Risc OS is as an extremely good option for a dual boot machine because it only uses a few gigabytes – a small fraction of even the smallest SD cards around these days. This leaves most of it available for other operating systems and saves you having to swap cards, which can be a right pain if you have to unscrew the case. The games themselves vary from about 300kb to about 5 megabytes at the very largest, so don’t worry about that.
This image requires a card with at least 2 gigabytes, which for what we’re doing is plenty. Don’t worry about tracking down the largest SD card you can find. The operating system is extremely lightweight and the games themselves vary from about 300kb to about 5 megabytes at the very largest. Even a very small card offers enough space for hundreds of games – more than you will ever play.
If you’re unsure how to use the NOOBS installer, please click here for instructions.
Compared to your first Linux experience, using Risc OS for the first time is, in my opinion, far more gentle. This is in large part thanks to a graphical interface that’s both fairly intuitive and actually very useful for configuring things.
The command line is there if you want it, but we won’t need it just to play some games. You can kind of tell that this was first built with a mass-market audience in mind.
So let’s jump right in.
Insert your card into your Pi, hook it up to your screen, keyboard, mouse and power supply. It shouldn’t take all that long before you’re at the desktop.
Risc OS uses a three button mouse.
You use the left button – or “Select” button – in much the same way as you’re already used to: one click to select icons and a double click to open folders and execute programs.
The middle button – ie, your scroll wheel – is used to open menus in much the same way as the right mouse button is used in Windows. We’ll be using this a lot.
The right button – or “Adjust” button – has behaviours that vary between applications.
Ok, so let’s start taking a look around. At the bottom of the screen you’ll see an icon bar. In the bottom left are icons for storage devices.
Click once with the left mouse button on the SD card and a window will open to show you what’s on it. You can take a look inside the directories by double clicking.
As you start to browse Risc OS, you’ll notice that a lot of what you see inside the directories has exclamation marks at the beginning. This is said out aloud as a “pling”, and it’s used to mark an application that you can execute.
One of the quirks of Risc OS is that these executables aren’t really files – they’re directories. If you hold shift while double clicking, you can open them and start looking inside, same as any other directory – but be careful with this, it’s a good way to break stuff.
Risc OS comes with some applications installed – including a web browser called !NetSurf. We’ll be using that soon to download our games and some small utilities we need to get them running.
Risc OS comes with a basic directory structure, but you’ll probably want to create some new ones to put your floppy images and .zip files.

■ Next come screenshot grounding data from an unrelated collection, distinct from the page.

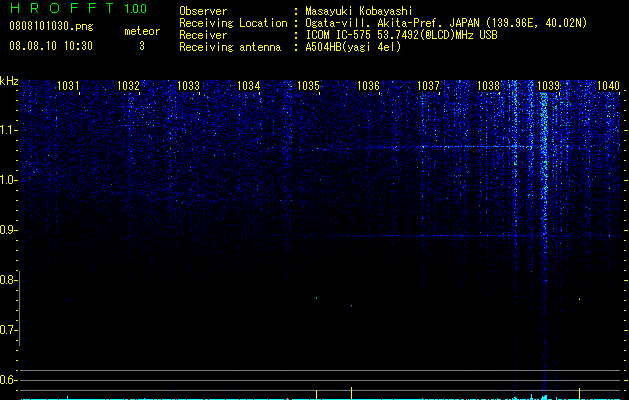Image resolution: width=629 pixels, height=400 pixels.
Task: Click the yellow detection marker below 1035
Action: (317, 394)
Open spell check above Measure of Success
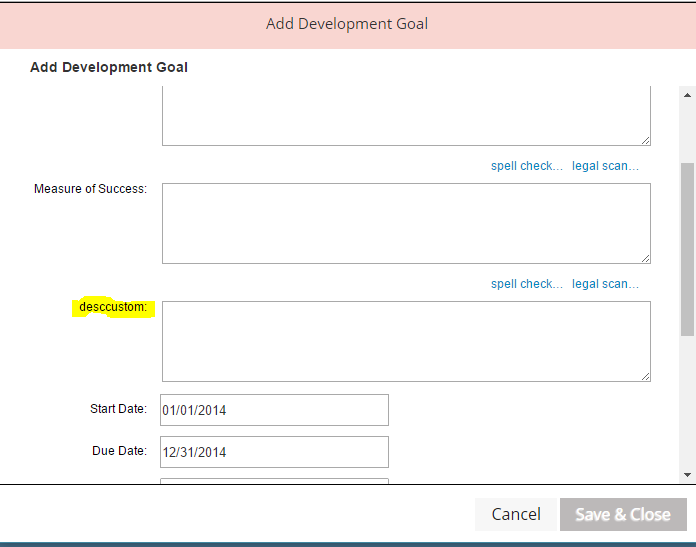 pyautogui.click(x=526, y=166)
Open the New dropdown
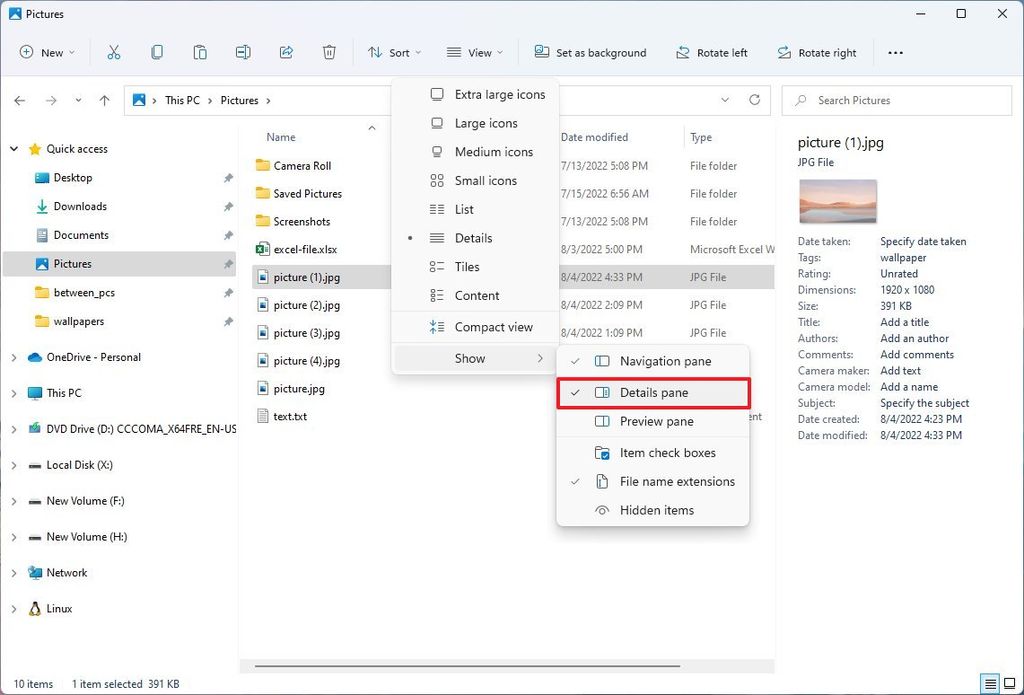The image size is (1024, 695). 47,52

To do this, click with the middle button inside the folder where you want to place your new directory. This will open up a menu. Move your mouse over the arrow next to “New Directory” and a prompt will open where you can name it and press OK.
To copy a file or directory somewhere else, just drag and drop it with the left mouse button to the new location.

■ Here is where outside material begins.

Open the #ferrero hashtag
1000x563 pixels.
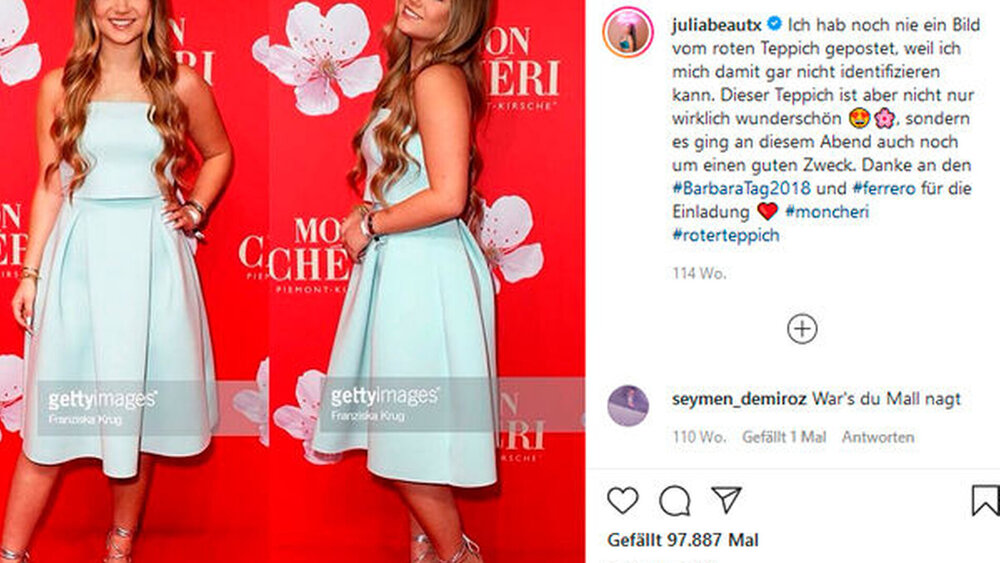click(883, 189)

Sometimes, if you haven’t configured something right, if you’ve downloaded something that just doesn’t work, or if you plain forgot to look up the controls in the manual, you might find yourself stuck inside an application that has a blank screen or isn’t responding.
Here, you can press Ctrl-Shift-F12 to quit back to the desktop.
If you want to power down or reboot your Pi, just click the middle button on the raspberry icon in the bottom right corner and select “Shutdown”. This will give you an option to reboot the Pi or you can just remove the power cable.
Okay, so I’ve got good news and bad news. I’ll get the bad news right out of the way first:
Risc OS Open doesn’t yet support wireless networking through either the onboard wireless or a wireless dongle in the USB port. It’s on the to-do list.
In the meantime, if you can a way to connect to the internet through the Ethernet port, it makes the rest of this project a lot easier. If you were going to use an Ethernet cable anyway, this will be no big deal. And if you have a wireless bridge handy, you can just use that.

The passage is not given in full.